Unschool-ology

Unschool-ology
Unschooling: Living Without School; Living Free Range-Freedom to Learn What One Wants When One Wants

Friday, November 8, 2013

Homeschoolers and Community Involvement


It wasn't until I recently re-read the book, "The Well Adjusted Child," that I realized how much our lives have changed as Sam has grown. (She was 2 when I read it the 1st time.) And also how involved in the Community Homeschoolers-at least my homeschooler-is.
I remember reading and thinking, "Um, wow, these people are either showing off or I'm slacking off. Maybe we should be more involved." Looking back, we were just as involved as any two year old should be. She went to dance and church every week and she was part of a Community Group called Parents As Teachers.

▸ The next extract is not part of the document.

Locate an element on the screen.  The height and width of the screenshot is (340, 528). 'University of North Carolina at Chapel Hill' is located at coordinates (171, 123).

That, I feel, is more than enough for a 2-year-old, but, as most newly decided homeschool Mom's feel, there was soon this guilt plaguing me. So I got a licence. (No, I didn't have a license until I was 19.)
And overtime, naturally, we got more involved. Socialization is one of the best parts. Yes, the "S" word. I never worry if DD will be "socialized" well enough. Without going into the facts, or my opinion, I know that positive socialization is not something DD will receive in school. It is something she will receive from being out in the community, talking to others, learning from others.
For our child, God has commanded us to homeschool. And I believe homeschool is more than "school at home" or "school in a box." After much searching, praying, and fighting myself, I believe it is about a life of natural learning. It is about learning whatever you can, whenever you can. And not even drawing a line of distinction between if what you are learning is "useful" ie Math, Science, Reading, S.S. related or "not useful" ie just playing for the sake of playing. Whatever she is doing, it is relevant to her life then, and that is how we adults live, isn't it? I feel like I have learned more about writing speeches, researching my interests such as homeschooling, gardening, and anything else I have put myself into the past 5 years, than I ever learned in school. So in order to live this life of free learning, for one, I must quit sectioning things off in my head and isolating them as one subject or another. And two, we must put ourselves out there.
No, we don't leave the house on Saturday. Hello, crowds. No thank you. But all week we are on the go. I think I carschool more than I homeschool. On the way to where we are going (usually 30-40 minutes apart) DD and I talk. We talk about God. We talk about the tornado damage we see. We talk about shadows. We play a game called "Guess the Animal." We do math facts. Make up stories. And then when we get where we are going, we continue to learn. Gymnastics. Recipes. Adding up the grocery bill. Making new friends who teach you to sled down a hill on cardboard the "proper way." Totally relevant to her child life. And if I wanted, I could call it Geometry because you have to get at a certain spot and slide at a certain angle, but there I go again....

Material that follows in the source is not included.